Вы посмотрите, в любой пьесе Шекспира, Корнеля, Мюссе идет игра с судьбой. Эта тема звучит и в моей любимейшей новелле Т. Манна «Смерть в Венеции». А разве нет вызова судьбе в творениях Толстого? Верить в собственное бессмертие, по-моему, это и есть подлинный героизм.

– Кто из классиков вам особенно дорог?

– В моем одесском детстве – Олеша. Литература юго-запада всегда была со мной: Багрицкий, молодой Катаев, Ильф и Петров.

Тынянов и Шкловский оказали огромное влияние на мою режиссуру. После просмотра спектакля «Нищий, или Смерть Занда» Виктор Борисович написал о нашем театре, увы, последнюю в своей жизни статью. Если я не ошибаюсь, она называлась «Возвращение времени». Он так замечательно рассказал об увиденном, что я вполне переживу любую ругань критиков букеровской шестерки.

– Находите ли вы в современной литературе аналогию тому прорыву, который когда-то осуществили обэриуты?

– Стилизации под обэриутов не кажутся мне предметом для разговора.
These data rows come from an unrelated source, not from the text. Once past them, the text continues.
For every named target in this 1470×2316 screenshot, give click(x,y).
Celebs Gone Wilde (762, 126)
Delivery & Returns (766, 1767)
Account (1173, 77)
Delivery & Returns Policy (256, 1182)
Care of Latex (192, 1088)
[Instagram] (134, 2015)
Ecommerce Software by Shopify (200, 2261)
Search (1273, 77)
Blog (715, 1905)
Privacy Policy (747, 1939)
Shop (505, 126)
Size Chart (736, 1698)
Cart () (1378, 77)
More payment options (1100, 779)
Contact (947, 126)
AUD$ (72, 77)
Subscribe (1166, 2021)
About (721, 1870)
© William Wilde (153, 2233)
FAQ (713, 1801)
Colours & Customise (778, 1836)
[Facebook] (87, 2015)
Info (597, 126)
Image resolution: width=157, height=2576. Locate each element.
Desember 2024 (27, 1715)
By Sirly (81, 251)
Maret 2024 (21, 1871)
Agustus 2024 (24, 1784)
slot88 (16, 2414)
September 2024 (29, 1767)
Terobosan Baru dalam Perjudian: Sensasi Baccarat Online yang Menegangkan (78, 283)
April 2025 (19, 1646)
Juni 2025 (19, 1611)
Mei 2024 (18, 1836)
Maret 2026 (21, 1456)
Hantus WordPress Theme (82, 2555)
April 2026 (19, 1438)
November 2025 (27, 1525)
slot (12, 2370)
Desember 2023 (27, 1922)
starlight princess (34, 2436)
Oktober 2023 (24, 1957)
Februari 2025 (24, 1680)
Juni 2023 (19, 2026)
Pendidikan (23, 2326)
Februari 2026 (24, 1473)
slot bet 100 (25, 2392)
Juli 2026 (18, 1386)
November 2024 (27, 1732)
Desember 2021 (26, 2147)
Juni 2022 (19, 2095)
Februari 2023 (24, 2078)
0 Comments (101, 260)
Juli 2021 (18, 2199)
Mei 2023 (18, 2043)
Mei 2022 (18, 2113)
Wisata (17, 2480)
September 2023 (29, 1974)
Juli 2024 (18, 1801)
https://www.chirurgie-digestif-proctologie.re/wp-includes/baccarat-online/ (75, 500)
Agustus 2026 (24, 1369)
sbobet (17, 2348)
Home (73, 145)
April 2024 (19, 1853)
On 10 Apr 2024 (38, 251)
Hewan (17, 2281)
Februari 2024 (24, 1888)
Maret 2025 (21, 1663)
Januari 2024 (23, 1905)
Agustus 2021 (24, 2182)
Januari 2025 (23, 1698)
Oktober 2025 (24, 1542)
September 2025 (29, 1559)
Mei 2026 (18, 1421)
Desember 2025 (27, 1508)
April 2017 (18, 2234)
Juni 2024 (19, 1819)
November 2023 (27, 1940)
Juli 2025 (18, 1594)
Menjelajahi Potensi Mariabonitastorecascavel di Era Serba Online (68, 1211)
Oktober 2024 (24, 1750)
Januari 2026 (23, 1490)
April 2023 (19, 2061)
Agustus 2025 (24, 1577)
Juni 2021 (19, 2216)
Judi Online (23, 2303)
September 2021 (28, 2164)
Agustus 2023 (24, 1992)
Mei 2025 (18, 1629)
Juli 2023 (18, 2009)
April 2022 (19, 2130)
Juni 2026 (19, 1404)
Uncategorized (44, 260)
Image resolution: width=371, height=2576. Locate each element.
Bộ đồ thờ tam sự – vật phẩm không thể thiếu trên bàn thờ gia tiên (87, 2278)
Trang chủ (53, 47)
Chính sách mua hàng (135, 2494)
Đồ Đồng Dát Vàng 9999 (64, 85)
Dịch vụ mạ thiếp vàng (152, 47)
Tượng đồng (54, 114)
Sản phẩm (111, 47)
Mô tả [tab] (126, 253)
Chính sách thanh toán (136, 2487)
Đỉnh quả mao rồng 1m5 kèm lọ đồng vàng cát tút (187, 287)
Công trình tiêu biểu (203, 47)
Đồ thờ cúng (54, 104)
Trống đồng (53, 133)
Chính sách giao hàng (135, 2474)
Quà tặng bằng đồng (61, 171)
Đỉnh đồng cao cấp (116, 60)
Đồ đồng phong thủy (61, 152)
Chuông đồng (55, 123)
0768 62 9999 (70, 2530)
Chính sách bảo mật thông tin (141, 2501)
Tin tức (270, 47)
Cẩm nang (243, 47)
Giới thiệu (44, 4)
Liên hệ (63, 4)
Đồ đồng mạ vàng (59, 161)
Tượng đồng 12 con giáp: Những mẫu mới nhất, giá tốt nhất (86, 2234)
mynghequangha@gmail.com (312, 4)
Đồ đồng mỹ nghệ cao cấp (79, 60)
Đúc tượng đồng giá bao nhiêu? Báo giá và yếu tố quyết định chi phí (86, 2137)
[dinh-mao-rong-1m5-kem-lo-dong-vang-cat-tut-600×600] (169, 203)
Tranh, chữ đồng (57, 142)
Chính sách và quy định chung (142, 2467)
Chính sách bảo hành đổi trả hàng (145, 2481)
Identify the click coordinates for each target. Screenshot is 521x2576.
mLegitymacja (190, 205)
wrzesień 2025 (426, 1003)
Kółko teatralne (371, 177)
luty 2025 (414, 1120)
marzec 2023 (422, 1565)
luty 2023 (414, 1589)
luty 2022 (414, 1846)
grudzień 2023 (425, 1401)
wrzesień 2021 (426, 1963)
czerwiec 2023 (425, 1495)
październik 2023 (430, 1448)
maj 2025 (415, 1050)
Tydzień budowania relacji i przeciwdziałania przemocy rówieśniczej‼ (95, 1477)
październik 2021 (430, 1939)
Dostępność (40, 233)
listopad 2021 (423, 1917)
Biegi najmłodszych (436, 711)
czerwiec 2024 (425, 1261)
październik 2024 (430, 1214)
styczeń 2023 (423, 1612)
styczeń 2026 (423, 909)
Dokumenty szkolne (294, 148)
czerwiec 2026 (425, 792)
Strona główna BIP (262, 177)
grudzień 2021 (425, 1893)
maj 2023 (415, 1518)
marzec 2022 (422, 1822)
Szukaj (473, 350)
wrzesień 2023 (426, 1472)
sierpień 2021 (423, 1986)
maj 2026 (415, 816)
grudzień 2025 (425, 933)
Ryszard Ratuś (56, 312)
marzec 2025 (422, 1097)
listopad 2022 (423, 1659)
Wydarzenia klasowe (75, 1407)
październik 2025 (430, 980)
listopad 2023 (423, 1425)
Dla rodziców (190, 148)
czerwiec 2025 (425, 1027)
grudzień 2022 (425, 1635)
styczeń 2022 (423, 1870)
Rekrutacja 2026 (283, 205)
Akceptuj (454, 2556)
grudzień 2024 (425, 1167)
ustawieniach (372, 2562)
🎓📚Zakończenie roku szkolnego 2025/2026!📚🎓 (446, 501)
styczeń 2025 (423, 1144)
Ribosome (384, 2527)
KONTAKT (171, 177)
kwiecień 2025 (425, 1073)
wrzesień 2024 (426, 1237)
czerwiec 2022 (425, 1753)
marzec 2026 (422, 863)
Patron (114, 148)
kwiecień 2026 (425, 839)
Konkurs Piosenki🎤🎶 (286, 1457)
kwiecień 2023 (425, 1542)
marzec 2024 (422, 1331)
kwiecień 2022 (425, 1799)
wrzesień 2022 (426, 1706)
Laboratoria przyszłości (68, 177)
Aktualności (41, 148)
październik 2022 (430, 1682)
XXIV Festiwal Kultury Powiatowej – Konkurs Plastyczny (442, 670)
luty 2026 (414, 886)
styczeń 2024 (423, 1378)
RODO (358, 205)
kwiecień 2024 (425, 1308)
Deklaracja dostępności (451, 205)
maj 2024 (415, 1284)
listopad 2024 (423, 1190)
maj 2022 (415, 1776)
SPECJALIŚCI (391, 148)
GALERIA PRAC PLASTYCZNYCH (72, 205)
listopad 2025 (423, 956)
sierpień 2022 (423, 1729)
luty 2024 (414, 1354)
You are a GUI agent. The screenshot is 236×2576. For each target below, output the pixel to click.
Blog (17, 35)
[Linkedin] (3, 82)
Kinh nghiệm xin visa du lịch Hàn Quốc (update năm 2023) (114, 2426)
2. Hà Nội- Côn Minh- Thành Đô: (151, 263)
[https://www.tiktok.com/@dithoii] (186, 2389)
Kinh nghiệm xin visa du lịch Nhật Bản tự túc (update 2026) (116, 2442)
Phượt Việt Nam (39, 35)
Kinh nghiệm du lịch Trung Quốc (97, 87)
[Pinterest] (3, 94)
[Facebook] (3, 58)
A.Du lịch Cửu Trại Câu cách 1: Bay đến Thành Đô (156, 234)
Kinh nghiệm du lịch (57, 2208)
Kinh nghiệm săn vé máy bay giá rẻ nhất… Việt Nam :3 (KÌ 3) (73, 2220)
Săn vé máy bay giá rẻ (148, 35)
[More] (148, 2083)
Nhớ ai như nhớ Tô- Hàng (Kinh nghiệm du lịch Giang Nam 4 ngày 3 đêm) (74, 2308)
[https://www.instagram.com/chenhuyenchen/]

Я завидую людям, рожденным с собственной, ни на кого не похожей интонацией, которая впоследствии у призванного человека образует стиль. Как косноязычно, как скромно, или как витиевато, как выспренно могут звучать авторские голоса. Новая литература – всегда невольное косноязычие. Я помню силу впечатления от прочтения пьес и прозы Володина. Считаю литературные возможности Жванецкого огромными, а он написал всего лишь одну пьесу «Концерт для…», которую я и поставил в Питере в 1974-м. Мы чудом отыграли спектакль тринадцать раз. Потом первый ленинградский большевик Романов назвал наше детище главной идеологической ошибкой последних лет, и спектакля не стало.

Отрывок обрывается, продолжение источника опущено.